Task directions:
Copy each of the following entries word for word.

Collected data entries:
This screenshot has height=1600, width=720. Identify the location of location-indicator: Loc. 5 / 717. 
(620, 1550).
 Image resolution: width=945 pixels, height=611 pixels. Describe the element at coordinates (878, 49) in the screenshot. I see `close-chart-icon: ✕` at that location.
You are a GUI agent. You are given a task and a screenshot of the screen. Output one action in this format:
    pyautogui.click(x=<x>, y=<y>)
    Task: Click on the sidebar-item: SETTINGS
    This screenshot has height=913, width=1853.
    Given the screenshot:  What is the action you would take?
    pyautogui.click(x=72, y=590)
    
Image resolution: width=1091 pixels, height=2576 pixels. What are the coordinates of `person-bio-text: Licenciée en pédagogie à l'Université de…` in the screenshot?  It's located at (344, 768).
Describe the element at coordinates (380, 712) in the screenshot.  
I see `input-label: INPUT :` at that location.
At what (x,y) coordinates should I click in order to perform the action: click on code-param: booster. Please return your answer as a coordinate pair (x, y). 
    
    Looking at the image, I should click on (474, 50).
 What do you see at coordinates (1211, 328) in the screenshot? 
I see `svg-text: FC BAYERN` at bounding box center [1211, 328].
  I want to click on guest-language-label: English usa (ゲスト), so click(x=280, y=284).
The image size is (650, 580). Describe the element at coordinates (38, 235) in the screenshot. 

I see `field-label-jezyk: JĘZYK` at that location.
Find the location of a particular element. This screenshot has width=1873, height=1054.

Output for this task:
This screenshot has height=1600, width=720. Identify the location of location-indicator: Loc. 5 / 717. 
(620, 1550).
 Image resolution: width=945 pixels, height=611 pixels. Describe the element at coordinates (878, 49) in the screenshot. I see `close-chart-icon: ✕` at that location.
You are a GUI agent. You are given a task and a screenshot of the screen. Output one action in this format:
    pyautogui.click(x=<x>, y=<y>)
    Task: Click on the sidebar-item: SETTINGS
    This screenshot has height=913, width=1853.
    Given the screenshot:  What is the action you would take?
    pyautogui.click(x=72, y=590)
    
Image resolution: width=1091 pixels, height=2576 pixels. What are the coordinates of `person-bio-text: Licenciée en pédagogie à l'Université de…` in the screenshot?  It's located at (344, 768).
Describe the element at coordinates (380, 712) in the screenshot.  
I see `input-label: INPUT :` at that location.
At what (x,y) coordinates should I click in order to perform the action: click on code-param: booster. Please return your answer as a coordinate pair (x, y). 
    
    Looking at the image, I should click on (474, 50).
 What do you see at coordinates (1211, 328) in the screenshot? 
I see `svg-text: FC BAYERN` at bounding box center [1211, 328].
  I want to click on guest-language-label: English usa (ゲスト), so click(x=280, y=284).
The image size is (650, 580). Describe the element at coordinates (38, 235) in the screenshot. 

I see `field-label-jezyk: JĘZYK` at that location.
Find the location of a particular element. This screenshot has width=1873, height=1054.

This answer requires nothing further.